Wie lässt sich der folgende Text über Veganismus und Esoterik in genau zwei Sätzen zusammenfassen?

* Text zum Lesen:
^^^^

Wer ein veganes Restaurant aufsucht, wird mitunter mit esoterischer Werbung konfrontiert. Damit entsteht der Eindruck, es würde hier einen Einklang geben. Dagegen argumentiert Colin Goldner seit Jahren an. Der promovierte klinische Psychologe hat zu Tierrechten und Veganismus zahlreiche Veröffentlichungen vorgelegt, worin er Erkenntnisse aus den unterschiedlichsten Wissenschaftsdisziplinen vorträgt. Danach lässt sich ein Appell für eine vegane Ernährung eben nicht esoterisch, sondern streng wissenschaftlich begründen. Für diese Grundposition wirbt er auch in regelmäßigen Kolumnen, die im Magazin Kochen ohne Knochen erscheinen. 28 dieser Beiträge finden sich jetzt in einem Sammelband. Er trägt den etwas ideenlosen und irritierenden Titel "Vegan's Digest". Es handelt sich um eine Ansammlung ganz unterschiedlicher Beiträge, die noch nicht einmal alle um Ernährungsfragen oder Veganismus kreisen. Auch und gerade Einwände gegen esoterische Erkenntnisvorstellungen und Gesundheitspraxen sind mehrfach ein Thema.

^^^^

Gesammelte Daten
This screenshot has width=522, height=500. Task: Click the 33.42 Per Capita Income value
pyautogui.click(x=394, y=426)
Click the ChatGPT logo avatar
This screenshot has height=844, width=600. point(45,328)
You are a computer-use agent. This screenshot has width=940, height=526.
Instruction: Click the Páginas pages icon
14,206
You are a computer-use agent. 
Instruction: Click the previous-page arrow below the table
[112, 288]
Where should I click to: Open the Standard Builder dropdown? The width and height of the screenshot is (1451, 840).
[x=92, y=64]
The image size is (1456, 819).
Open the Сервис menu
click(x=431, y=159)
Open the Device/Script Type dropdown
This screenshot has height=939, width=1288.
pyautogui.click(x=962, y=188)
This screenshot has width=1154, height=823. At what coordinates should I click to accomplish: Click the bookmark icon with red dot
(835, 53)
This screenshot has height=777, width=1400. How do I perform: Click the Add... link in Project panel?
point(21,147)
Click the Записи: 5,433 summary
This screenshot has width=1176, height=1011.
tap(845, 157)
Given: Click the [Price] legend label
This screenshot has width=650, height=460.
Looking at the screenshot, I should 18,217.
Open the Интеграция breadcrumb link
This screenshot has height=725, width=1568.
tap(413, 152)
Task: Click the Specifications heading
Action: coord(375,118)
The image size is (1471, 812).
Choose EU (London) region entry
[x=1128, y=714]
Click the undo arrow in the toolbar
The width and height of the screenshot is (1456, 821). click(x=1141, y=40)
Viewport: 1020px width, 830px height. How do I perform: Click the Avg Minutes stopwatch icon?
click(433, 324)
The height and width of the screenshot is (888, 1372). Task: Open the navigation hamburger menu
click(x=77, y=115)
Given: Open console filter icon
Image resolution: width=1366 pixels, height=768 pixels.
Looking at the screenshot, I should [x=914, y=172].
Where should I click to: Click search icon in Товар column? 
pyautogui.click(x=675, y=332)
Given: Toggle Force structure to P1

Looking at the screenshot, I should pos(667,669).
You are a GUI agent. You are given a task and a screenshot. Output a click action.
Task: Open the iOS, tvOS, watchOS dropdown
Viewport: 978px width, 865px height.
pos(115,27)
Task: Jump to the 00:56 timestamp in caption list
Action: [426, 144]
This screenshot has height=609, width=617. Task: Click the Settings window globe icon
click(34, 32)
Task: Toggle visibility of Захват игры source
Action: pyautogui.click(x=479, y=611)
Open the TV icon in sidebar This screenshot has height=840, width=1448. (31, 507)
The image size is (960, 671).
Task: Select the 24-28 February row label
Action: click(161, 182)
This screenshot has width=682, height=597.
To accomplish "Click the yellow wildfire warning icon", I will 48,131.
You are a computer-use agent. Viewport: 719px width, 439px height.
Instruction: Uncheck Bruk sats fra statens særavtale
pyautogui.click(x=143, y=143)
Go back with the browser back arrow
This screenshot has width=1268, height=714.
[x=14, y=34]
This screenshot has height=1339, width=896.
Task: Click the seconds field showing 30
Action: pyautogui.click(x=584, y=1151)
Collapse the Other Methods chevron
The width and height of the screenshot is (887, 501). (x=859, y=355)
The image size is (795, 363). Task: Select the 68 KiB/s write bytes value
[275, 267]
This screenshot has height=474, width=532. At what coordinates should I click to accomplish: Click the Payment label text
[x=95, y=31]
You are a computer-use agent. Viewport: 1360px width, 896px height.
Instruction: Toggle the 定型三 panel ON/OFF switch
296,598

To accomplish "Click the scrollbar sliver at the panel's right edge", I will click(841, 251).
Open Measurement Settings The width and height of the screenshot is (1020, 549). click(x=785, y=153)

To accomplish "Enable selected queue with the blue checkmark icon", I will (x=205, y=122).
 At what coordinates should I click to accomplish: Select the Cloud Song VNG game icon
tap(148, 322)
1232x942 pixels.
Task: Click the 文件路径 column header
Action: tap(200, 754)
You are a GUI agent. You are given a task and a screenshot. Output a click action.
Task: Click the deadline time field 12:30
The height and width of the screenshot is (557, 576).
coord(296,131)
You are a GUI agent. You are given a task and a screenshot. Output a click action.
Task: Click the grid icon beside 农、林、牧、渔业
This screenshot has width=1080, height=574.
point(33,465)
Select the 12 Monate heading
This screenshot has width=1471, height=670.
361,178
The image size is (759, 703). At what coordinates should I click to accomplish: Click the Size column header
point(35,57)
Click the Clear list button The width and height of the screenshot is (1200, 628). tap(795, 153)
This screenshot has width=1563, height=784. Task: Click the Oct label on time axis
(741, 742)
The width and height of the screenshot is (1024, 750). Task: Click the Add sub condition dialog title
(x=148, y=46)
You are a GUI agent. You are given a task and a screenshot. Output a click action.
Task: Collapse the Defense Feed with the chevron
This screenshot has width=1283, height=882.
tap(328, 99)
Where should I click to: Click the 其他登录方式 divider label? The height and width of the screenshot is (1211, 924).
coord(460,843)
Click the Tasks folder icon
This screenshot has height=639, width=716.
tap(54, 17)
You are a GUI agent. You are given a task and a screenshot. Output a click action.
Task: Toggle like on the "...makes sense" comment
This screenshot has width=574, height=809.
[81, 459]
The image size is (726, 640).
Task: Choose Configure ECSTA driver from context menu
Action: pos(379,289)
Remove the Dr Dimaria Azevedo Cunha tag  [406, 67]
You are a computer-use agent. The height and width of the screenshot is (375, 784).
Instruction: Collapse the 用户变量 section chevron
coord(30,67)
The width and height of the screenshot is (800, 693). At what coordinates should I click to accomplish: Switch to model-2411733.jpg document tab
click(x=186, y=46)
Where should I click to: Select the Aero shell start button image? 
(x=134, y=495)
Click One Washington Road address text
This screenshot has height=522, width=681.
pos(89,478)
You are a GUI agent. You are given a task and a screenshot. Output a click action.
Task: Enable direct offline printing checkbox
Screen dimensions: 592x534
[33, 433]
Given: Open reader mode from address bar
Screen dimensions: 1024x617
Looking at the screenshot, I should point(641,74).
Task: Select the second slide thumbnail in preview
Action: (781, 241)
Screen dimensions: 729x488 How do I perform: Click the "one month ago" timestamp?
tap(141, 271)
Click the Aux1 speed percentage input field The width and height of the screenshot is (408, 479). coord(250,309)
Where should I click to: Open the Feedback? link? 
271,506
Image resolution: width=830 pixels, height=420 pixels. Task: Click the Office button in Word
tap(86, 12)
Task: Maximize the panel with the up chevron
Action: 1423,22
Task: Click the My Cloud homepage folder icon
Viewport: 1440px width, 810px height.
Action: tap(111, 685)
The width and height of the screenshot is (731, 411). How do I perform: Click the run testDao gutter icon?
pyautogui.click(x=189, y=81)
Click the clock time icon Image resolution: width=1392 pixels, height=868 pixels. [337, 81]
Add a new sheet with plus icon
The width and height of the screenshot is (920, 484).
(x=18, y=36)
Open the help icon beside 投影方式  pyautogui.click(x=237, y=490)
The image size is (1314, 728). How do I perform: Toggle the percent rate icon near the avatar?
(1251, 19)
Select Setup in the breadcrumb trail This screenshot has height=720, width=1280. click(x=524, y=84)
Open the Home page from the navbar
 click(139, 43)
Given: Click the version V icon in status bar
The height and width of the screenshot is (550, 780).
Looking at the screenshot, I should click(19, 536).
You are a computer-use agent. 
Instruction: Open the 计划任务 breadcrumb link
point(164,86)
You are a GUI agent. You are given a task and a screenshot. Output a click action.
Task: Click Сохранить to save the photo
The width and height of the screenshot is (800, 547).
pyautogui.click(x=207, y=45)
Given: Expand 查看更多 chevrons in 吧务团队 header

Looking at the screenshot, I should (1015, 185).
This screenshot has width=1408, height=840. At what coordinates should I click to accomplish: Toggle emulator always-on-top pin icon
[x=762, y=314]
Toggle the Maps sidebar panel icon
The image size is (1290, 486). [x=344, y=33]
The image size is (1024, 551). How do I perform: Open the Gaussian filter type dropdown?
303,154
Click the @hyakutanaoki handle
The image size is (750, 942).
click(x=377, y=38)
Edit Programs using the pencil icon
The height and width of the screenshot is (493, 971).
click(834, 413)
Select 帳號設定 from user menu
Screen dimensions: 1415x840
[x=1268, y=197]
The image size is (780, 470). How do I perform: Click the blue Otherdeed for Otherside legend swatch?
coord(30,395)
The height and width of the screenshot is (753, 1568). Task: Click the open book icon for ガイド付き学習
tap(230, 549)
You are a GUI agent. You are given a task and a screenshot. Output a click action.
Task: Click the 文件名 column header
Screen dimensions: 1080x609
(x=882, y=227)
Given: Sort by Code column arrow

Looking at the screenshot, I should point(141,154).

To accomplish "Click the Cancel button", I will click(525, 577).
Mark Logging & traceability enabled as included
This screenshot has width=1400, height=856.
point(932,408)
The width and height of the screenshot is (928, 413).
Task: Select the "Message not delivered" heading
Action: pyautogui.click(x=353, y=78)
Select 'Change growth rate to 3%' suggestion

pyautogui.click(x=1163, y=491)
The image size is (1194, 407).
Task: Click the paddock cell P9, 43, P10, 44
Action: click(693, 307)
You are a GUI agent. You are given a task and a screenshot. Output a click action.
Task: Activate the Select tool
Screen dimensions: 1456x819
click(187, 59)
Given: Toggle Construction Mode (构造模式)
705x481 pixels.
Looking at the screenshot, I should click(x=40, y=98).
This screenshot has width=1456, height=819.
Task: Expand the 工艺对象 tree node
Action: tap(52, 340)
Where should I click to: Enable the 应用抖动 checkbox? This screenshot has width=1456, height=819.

^^^^

* Das Ergebnis:
Der promovierte klinische Psychologe Colin Goldner argumentiert seit Jahren gegen den Eindruck eines Einklangs von Veganismus und Esoterik und begründet einen Appell für vegane Ernährung streng wissenschaftlich. Der Sammelband „Vegan's Digest“ vereint 28 seiner Kolumnen aus dem Magazin Kochen ohne Knochen, die nicht alle um Ernährung oder Veganismus kreisen und mehrfach Einwände gegen esoterische Erkenntnisvorstellungen und Gesundheitspraxen behandeln.